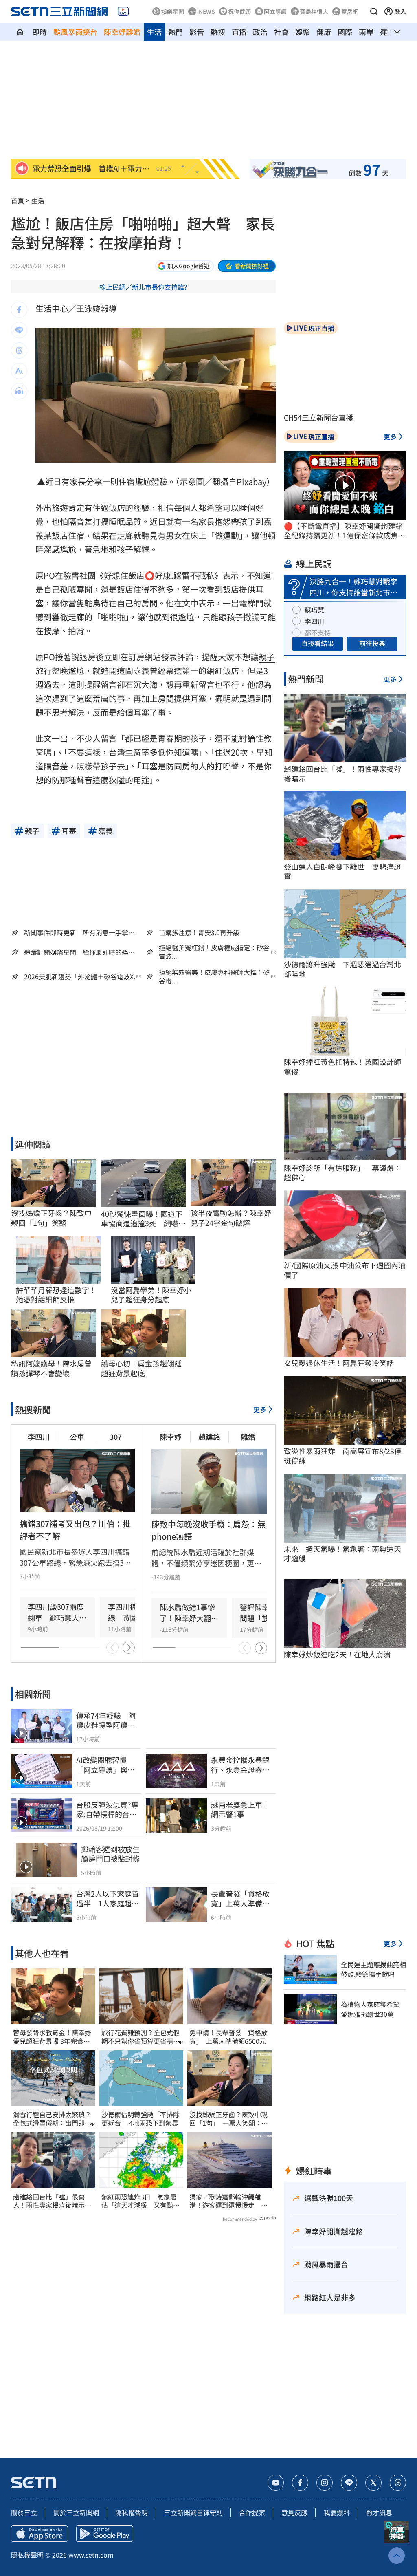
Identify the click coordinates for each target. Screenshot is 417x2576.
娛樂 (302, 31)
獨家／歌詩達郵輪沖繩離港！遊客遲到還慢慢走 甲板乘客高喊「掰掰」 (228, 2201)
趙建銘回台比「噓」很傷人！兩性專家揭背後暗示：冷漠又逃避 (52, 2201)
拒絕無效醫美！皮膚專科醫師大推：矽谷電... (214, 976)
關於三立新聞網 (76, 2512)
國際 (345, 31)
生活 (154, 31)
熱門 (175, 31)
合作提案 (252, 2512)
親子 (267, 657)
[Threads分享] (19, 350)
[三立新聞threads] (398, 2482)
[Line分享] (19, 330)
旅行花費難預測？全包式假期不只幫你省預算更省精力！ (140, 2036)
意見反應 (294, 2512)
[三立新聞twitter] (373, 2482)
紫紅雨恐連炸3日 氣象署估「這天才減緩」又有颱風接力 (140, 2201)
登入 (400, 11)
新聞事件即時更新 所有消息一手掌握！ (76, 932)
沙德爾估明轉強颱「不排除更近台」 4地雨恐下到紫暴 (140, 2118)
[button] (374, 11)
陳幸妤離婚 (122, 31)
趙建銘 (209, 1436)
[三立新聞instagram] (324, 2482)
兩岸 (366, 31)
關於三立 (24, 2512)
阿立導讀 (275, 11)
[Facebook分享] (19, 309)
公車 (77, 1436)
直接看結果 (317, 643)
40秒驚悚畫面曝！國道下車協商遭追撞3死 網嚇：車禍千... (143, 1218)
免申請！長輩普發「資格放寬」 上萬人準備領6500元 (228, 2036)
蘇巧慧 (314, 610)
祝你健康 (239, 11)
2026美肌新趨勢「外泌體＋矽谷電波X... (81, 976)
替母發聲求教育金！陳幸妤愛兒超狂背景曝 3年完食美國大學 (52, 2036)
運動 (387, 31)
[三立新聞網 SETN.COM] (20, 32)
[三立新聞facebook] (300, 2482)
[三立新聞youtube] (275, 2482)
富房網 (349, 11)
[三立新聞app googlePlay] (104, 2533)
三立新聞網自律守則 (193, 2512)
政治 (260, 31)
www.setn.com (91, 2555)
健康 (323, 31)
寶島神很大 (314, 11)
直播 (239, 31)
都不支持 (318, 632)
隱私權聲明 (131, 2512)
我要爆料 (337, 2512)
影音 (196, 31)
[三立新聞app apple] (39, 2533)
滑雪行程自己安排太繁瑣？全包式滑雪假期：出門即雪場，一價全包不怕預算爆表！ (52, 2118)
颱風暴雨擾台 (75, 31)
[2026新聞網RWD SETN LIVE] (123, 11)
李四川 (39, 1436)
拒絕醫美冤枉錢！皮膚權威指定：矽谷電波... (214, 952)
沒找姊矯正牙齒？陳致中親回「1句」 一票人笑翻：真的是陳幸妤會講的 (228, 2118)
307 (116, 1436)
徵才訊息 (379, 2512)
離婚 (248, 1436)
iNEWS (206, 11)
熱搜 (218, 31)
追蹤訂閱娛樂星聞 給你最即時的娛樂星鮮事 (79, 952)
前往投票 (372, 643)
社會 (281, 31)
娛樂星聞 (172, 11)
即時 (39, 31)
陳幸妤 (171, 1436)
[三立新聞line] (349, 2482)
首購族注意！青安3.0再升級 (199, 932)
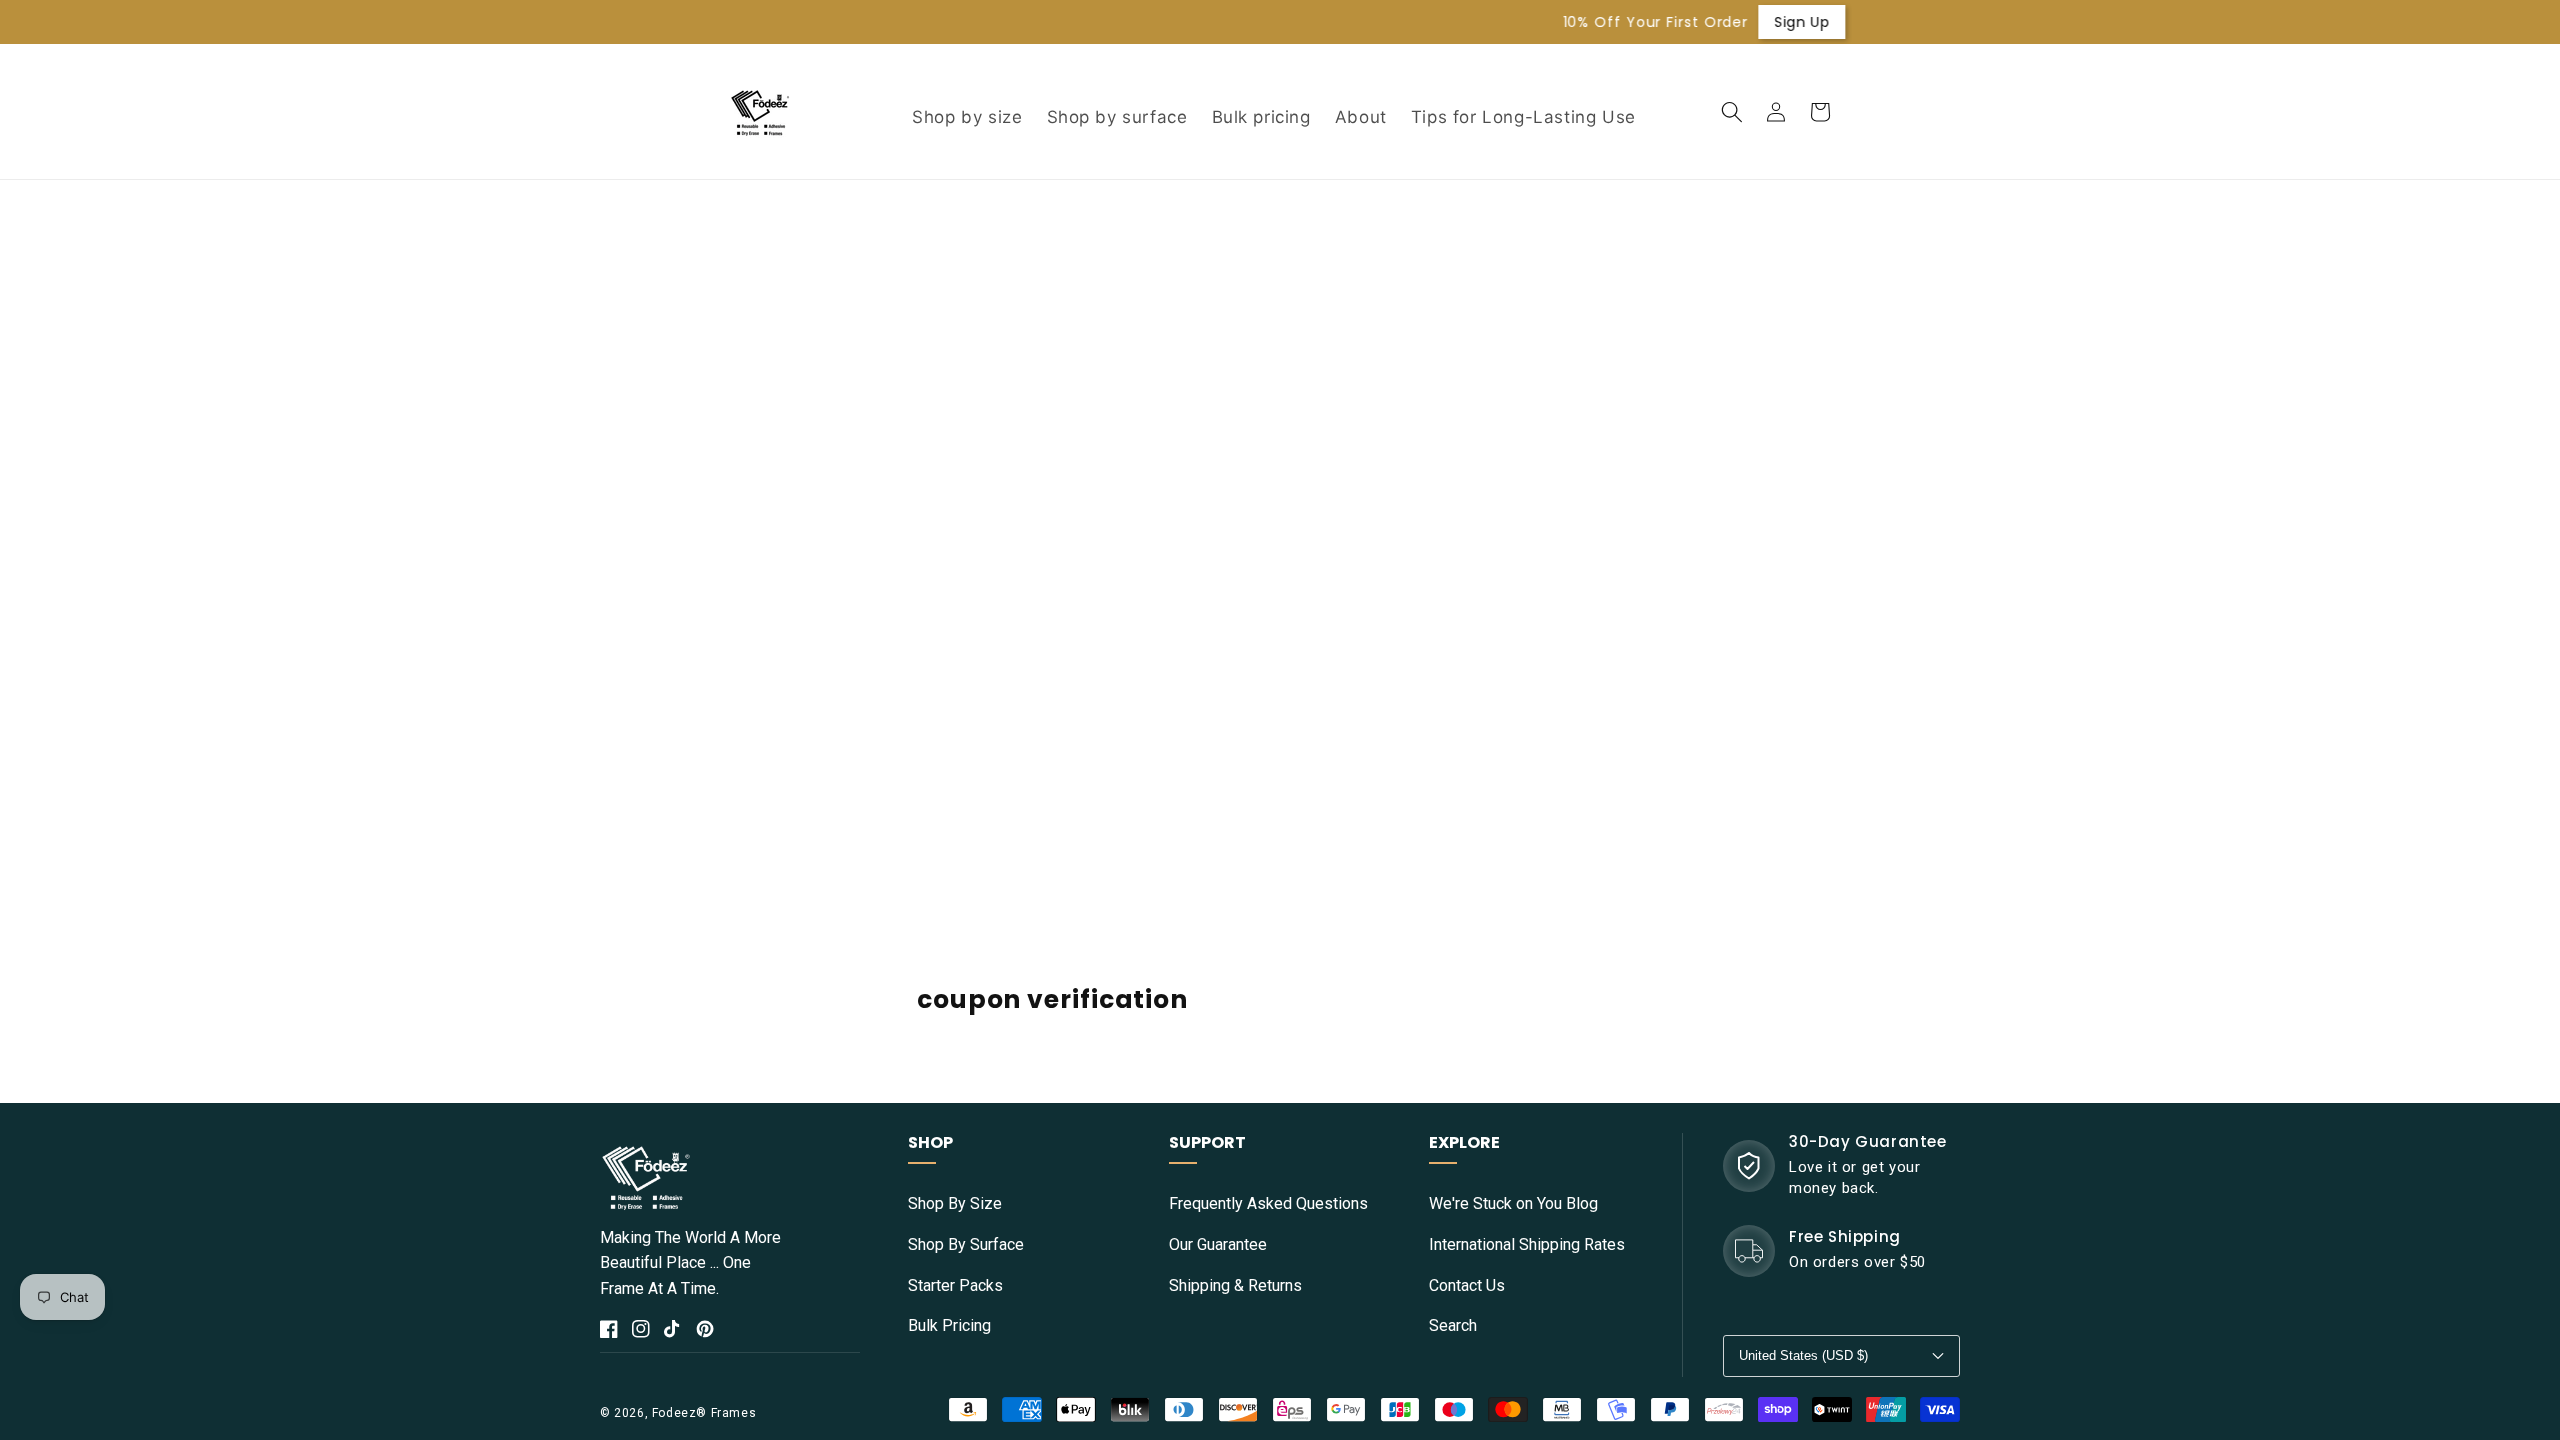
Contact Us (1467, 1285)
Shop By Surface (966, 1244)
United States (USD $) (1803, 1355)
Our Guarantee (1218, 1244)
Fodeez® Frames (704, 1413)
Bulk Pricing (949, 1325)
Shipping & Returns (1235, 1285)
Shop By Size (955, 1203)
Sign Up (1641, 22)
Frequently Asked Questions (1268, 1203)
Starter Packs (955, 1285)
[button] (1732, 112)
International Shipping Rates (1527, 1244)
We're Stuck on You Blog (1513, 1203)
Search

## Exercise instructions
Output, word for word, the full listing above, with no pictures.

## Output below
Identify the click coordinates for each target. Screenshot is 417x2576.
娛樂 (302, 31)
獨家／歌詩達郵輪沖繩離港！遊客遲到還慢慢走 甲板乘客高喊「掰掰」 (228, 2201)
趙建銘回台比「噓」很傷人！兩性專家揭背後暗示：冷漠又逃避 (52, 2201)
拒絕無效醫美！皮膚專科醫師大推：矽谷電... (214, 976)
關於三立新聞網 (76, 2512)
國際 (345, 31)
生活 (154, 31)
熱門 (175, 31)
合作提案 (252, 2512)
親子 (267, 657)
[Threads分享] (19, 350)
[三立新聞threads] (398, 2482)
[Line分享] (19, 330)
旅行花費難預測？全包式假期不只幫你省預算更省精力！ (140, 2036)
意見反應 (294, 2512)
[三立新聞twitter] (373, 2482)
紫紅雨恐連炸3日 氣象署估「這天才減緩」又有颱風接力 (140, 2201)
登入 (400, 11)
新聞事件即時更新 所有消息一手掌握！ (76, 932)
沙德爾估明轉強颱「不排除更近台」 4地雨恐下到紫暴 (140, 2118)
[button] (374, 11)
陳幸妤離婚 (122, 31)
趙建銘 (209, 1436)
[三立新聞instagram] (324, 2482)
兩岸 (366, 31)
關於三立 (24, 2512)
阿立導讀 (275, 11)
[Facebook分享] (19, 309)
公車 (77, 1436)
直接看結果 (317, 643)
40秒驚悚畫面曝！國道下車協商遭追撞3死 網嚇：車禍千... (143, 1218)
免申請！長輩普發「資格放寬」 上萬人準備領6500元 (228, 2036)
蘇巧慧 (314, 610)
祝你健康 (239, 11)
2026美肌新趨勢「外泌體＋矽谷電波X... (81, 976)
替母發聲求教育金！陳幸妤愛兒超狂背景曝 3年完食美國大學 (52, 2036)
運動 (387, 31)
[三立新聞網 SETN.COM] (20, 32)
[三立新聞facebook] (300, 2482)
[三立新聞youtube] (275, 2482)
富房網 (349, 11)
[三立新聞app googlePlay] (104, 2533)
三立新聞網自律守則 (193, 2512)
政治 (260, 31)
www.setn.com (91, 2555)
健康 (323, 31)
寶島神很大 (314, 11)
直播 (239, 31)
都不支持 (318, 632)
隱私權聲明 (131, 2512)
我要爆料 (337, 2512)
影音 (196, 31)
[三立新聞app apple] (39, 2533)
滑雪行程自己安排太繁瑣？全包式滑雪假期：出門即雪場，一價全包不怕預算爆表！ (52, 2118)
颱風暴雨擾台 (75, 31)
[2026新聞網RWD SETN LIVE] (123, 11)
李四川 (39, 1436)
拒絕醫美冤枉錢！皮膚權威指定：矽谷電波... (214, 952)
沒找姊矯正牙齒？陳致中親回「1句」 一票人笑翻：真的是陳幸妤會講的 (228, 2118)
307 (116, 1436)
徵才訊息 (379, 2512)
離婚 (248, 1436)
iNEWS (206, 11)
熱搜 (218, 31)
追蹤訂閱娛樂星聞 給你最即時的娛樂星鮮事 (79, 952)
前往投票 (372, 643)
社會 (281, 31)
娛樂星聞 (172, 11)
即時 (39, 31)
陳幸妤 (171, 1436)
[三立新聞line] (349, 2482)
首購族注意！青安3.0再升級 (199, 932)
Contact Us (1467, 1285)
Shop By Surface (966, 1244)
United States (USD $) (1803, 1355)
Our Guarantee (1218, 1244)
Fodeez® Frames (704, 1413)
Bulk Pricing (949, 1325)
Shipping & Returns (1235, 1285)
Shop By Size (955, 1203)
Sign Up (1641, 22)
Frequently Asked Questions (1268, 1203)
Starter Packs (955, 1285)
[button] (1732, 112)
International Shipping Rates (1527, 1244)
We're Stuck on You Blog (1513, 1203)
Search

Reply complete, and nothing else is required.